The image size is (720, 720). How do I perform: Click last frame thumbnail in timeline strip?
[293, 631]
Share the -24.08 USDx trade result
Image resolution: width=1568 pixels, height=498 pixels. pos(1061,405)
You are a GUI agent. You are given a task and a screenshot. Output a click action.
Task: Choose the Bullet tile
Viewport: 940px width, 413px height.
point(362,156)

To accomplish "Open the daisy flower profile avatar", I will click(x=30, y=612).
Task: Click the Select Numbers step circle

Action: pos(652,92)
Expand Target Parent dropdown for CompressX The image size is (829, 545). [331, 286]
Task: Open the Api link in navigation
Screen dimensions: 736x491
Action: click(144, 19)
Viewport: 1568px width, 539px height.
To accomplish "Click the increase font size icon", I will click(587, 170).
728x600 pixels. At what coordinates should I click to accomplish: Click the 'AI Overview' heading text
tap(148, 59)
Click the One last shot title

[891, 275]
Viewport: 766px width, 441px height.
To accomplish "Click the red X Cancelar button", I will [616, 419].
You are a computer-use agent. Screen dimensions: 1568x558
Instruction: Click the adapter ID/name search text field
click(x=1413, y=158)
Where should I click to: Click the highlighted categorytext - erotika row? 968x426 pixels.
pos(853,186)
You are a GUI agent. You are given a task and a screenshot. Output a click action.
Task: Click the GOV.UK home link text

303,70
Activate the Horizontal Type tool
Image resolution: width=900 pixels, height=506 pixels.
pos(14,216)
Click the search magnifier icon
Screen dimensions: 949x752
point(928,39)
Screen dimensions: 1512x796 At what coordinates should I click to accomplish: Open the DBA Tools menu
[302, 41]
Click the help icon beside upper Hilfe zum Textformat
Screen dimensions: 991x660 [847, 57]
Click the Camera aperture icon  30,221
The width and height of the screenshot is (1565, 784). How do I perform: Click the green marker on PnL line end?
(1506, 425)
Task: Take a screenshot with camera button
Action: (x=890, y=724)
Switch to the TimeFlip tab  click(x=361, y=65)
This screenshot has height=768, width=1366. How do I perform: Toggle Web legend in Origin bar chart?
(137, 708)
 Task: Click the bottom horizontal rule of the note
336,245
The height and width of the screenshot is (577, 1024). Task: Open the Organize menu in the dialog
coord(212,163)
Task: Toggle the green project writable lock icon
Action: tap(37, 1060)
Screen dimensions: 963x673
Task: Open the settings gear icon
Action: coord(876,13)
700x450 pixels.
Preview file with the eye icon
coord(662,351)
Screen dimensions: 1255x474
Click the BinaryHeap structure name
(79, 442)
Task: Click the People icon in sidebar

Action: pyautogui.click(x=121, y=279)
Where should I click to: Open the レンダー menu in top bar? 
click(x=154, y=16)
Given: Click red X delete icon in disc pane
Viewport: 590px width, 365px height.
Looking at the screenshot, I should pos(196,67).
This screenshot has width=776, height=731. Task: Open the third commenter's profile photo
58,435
========================
Your objective ::
In the listing above, find the line with "Task: Click the GOV.UK home link text" and the line with "Click the Camera"; set down exactly those two lines and every line between them, nothing more.

Output for this task ::
Task: Click the GOV.UK home link text

303,70
Activate the Horizontal Type tool
Image resolution: width=900 pixels, height=506 pixels.
pos(14,216)
Click the search magnifier icon
Screen dimensions: 949x752
point(928,39)
Screen dimensions: 1512x796 At what coordinates should I click to accomplish: Open the DBA Tools menu
[302, 41]
Click the help icon beside upper Hilfe zum Textformat
Screen dimensions: 991x660 [847, 57]
Click the Camera aperture icon  30,221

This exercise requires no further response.